During the Isle of Man TT a couple of weeks ago there was some amazing on-bike footage or multiple TT winner Ian Hutchinson, taken during the Superstock TT and broadcast on ITV4’s excellent coverage.

Following a horrific leg injury sustained in 2010, Hutchinson uses a thumb-operated rear brake, mounted on the left-hand handlebar, instead of a pedal by his right foot. (His right foot now changes gear; his left foot can’t do anything.)

Thanks to a camera mounted behind the fairing pointing back at Hutchy, we could just see how he used his rear brake around the TT course as a kind of manually operated traction control device, both to quell wheelies under acceleration and keep the bike composed over jumps and bumps.

There were times when, hard on the throttle, he was tapping repeatedly on the rear brake in a cadence-braking style; never mind the kerbs, hedgerows, houses and lampposts, Hutchy had enough brain capacity in reserve to do the job of a carefully programmed ECU. With his thumb.

Or take motocross, because that’s what prompted all this in the first place. In motocross, the bikes and riders spend quite a bit of time up in the air, but even doing that isn’t necessarily as simple as it looks. If the take-off goes awry and the front wheel is too low or too high, then the attitude of the bike can be adjusted mid-air with a bit of body English and the application of throttle (to lift the front wheel) or rear brake (to lower the front wheel). Or it might be the other way round, I’m not sure – which is one of several reasons why I must never attempt to do huge jumps on a motocross bike.

There’s another motocross technique that has developed over the past few years, and it’s called the ‘scrub’. The scrub was first used by the American motocross star James ‘Bubba’ Stewart, so it became known as the ‘Bubba Scrub’. Technically he didn’t invent the scrub, but he who honed it to such devastating effect that his rivals were forced to adopt it in order to keep up with him.

The scrub involves pitching the bike onto its side on the face of a jump, just as the bike leaves the ground – in effect almost, but not quite, crashing on purpose – so it doesn’t jump as high and lands earlier than it otherwise would for any given take-off speed. This means the rider can get back on the throttle sooner and start accelerating again, but without the loss of speed and forward momentum that would have occurred by rolling off the throttle before jumping.

How it works is a bit of a mystery, but there seems to be a general consensus that by lowering the centre of gravity just before take-off, the bike’s trajectory stays lower. It’s something to do with ballistics and physics, but no one seems to care as long as it works. Which it does.

Tim Gajser, the Slovenian rider currently leading the premier MXGP class and winner of both of his races on Sunday, is a master of the scrub, as you can see in this video:

Chuffing nora, you might say. To be fair, Gajser was perhaps showboating just a little bit there, but you get the idea.

The action at Matterley Basin was only marginally less spectacular. I’m an armchair fan of motocross and watch most of the races on Motors TV, but this was the first time both Matt and I had been to an MXGP event and we came away impressed.

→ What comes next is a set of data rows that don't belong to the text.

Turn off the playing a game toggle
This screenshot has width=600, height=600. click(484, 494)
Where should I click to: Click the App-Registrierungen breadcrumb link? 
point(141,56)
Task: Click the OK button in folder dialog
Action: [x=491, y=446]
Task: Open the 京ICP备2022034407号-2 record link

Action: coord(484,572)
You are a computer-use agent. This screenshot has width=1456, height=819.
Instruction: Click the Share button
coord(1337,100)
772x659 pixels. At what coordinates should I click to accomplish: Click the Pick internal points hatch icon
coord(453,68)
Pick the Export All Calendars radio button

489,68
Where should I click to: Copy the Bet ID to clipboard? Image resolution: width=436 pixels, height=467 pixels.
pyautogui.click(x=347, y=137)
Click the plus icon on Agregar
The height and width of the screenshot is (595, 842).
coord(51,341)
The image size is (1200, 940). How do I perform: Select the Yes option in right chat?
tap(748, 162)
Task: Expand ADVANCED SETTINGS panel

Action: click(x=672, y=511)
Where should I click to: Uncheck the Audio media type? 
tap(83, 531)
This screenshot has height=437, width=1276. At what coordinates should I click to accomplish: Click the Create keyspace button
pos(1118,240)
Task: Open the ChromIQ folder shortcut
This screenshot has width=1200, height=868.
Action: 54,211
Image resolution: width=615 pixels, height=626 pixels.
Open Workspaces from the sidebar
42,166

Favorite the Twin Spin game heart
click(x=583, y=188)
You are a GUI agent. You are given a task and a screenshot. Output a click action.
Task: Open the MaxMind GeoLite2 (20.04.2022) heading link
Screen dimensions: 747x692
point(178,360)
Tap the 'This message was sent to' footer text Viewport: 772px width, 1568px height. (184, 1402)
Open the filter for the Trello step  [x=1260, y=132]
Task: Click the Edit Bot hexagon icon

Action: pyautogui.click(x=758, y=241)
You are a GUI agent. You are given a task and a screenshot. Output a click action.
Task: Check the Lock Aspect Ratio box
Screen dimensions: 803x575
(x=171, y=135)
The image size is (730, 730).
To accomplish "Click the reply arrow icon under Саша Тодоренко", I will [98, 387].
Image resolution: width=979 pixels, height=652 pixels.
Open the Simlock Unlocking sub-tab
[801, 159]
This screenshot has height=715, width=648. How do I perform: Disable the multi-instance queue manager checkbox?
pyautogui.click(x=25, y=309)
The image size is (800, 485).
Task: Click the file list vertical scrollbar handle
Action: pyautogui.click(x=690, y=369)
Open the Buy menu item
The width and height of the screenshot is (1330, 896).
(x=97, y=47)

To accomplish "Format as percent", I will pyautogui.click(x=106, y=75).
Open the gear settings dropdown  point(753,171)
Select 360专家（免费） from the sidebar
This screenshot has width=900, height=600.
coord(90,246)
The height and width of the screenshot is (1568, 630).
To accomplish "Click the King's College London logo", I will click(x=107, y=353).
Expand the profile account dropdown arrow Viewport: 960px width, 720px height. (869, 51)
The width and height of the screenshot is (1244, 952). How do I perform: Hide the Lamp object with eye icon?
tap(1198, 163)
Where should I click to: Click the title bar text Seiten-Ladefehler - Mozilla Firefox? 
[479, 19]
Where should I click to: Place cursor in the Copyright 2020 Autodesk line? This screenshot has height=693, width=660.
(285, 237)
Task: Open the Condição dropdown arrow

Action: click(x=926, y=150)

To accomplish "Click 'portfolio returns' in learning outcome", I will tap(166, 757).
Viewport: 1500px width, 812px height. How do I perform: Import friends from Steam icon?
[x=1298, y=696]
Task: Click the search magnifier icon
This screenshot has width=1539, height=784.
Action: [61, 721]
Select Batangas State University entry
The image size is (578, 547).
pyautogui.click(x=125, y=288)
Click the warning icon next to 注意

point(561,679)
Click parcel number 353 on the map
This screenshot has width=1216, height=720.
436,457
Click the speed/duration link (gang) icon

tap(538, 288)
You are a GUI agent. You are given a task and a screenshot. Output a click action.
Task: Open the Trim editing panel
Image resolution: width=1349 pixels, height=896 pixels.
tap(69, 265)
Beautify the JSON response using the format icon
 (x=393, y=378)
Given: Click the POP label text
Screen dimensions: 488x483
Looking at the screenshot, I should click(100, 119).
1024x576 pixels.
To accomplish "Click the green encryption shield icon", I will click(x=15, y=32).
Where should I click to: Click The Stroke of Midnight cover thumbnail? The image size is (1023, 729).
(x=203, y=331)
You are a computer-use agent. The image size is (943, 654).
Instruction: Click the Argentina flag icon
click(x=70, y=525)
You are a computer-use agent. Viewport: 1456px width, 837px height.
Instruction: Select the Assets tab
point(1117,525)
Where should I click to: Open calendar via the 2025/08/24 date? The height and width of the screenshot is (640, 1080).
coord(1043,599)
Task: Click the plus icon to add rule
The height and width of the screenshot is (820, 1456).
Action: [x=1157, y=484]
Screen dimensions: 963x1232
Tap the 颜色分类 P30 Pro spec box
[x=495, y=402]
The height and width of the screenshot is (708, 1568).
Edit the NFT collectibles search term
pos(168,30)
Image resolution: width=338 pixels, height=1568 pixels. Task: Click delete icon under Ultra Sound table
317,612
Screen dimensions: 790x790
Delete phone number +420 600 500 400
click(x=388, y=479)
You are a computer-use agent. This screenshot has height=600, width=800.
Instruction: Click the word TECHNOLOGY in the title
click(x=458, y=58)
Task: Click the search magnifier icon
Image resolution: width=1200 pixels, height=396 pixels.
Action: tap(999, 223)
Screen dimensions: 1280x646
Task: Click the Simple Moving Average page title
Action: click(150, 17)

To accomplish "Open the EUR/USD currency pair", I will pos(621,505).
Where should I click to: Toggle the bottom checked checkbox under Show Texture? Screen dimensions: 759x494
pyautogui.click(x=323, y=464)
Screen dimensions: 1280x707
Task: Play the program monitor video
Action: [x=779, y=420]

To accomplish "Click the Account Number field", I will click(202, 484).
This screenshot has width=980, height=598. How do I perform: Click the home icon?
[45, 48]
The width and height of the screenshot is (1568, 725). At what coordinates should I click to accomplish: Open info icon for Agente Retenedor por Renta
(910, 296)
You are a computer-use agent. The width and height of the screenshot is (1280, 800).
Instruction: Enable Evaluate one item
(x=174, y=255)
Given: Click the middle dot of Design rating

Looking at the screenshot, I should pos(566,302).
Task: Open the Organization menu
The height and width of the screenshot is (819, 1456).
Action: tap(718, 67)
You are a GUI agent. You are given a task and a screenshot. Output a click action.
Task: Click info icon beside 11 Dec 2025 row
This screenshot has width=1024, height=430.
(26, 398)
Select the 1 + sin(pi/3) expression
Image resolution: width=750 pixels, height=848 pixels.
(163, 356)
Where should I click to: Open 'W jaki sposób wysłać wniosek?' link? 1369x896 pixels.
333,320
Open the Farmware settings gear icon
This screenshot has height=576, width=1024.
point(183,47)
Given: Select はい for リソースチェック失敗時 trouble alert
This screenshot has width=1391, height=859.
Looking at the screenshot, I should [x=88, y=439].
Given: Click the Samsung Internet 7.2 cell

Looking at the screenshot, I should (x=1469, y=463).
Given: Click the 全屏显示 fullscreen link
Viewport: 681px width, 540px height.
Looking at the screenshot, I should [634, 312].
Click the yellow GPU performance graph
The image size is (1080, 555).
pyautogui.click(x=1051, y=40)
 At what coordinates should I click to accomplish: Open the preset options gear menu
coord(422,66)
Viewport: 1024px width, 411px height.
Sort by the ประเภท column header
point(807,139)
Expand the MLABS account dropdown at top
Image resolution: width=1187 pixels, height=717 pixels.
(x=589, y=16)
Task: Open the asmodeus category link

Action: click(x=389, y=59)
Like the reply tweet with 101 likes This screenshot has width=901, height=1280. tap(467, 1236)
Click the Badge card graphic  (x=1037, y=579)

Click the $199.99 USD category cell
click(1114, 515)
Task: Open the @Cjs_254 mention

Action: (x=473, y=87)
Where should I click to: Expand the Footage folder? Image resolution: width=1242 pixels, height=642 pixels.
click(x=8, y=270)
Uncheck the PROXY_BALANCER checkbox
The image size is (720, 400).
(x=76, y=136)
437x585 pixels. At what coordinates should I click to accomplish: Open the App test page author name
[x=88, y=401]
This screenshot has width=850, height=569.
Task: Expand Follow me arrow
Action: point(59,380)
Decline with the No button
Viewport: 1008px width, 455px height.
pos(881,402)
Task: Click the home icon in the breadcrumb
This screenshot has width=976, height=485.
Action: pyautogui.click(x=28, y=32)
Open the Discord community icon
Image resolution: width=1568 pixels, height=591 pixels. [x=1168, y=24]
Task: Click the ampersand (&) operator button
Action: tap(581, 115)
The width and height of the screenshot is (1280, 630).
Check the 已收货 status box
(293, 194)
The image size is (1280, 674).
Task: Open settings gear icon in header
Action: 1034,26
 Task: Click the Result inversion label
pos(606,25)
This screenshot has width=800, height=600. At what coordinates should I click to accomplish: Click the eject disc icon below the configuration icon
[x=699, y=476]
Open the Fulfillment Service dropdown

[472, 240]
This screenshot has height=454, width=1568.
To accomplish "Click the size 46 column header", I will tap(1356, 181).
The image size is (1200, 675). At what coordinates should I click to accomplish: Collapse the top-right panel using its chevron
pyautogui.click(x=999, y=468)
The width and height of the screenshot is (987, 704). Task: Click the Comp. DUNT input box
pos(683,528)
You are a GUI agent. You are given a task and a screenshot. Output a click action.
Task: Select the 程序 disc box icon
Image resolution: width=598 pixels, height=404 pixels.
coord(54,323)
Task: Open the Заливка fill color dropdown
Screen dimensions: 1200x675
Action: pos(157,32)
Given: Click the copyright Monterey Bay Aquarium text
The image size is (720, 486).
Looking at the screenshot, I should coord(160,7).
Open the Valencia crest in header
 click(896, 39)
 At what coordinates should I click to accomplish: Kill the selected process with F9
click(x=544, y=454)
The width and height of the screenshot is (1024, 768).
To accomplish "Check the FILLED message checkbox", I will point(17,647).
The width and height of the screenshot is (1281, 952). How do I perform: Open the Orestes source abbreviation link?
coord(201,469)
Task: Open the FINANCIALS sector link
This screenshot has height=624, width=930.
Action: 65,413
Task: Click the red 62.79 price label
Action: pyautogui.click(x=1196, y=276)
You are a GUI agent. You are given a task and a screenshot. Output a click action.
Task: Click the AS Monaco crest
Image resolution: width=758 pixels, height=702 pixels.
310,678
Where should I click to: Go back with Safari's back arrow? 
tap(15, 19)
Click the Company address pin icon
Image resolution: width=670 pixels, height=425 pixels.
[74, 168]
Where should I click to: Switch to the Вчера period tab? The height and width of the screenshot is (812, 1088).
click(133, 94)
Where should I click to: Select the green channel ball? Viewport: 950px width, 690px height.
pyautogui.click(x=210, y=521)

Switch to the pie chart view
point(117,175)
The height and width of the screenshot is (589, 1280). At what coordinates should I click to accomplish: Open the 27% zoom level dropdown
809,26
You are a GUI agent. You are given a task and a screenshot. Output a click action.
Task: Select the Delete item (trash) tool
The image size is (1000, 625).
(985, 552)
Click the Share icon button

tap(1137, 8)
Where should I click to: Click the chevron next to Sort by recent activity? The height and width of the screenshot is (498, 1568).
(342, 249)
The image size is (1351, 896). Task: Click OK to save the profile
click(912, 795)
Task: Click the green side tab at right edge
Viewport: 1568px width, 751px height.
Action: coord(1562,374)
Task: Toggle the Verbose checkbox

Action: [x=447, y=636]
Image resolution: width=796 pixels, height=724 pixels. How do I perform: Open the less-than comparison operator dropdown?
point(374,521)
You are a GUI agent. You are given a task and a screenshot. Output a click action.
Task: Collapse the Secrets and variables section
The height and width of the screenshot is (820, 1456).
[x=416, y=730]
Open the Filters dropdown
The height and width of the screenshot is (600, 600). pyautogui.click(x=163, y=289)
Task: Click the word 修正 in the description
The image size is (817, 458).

It was, for us at least, a novelty at a motorsport event to have to strain our necks up to watch the competitors come past us 20-odd feet in the air, often one handed while removing a tear-off, or two or three abreast, or adjusting the attitude of their bike mid-air – or all three.

The point is that they’re not like you and me, these people. They do things that you and I perhaps didn’t even know needed to be done in order to be the best at what they do. In fact, it’s all quite humbling.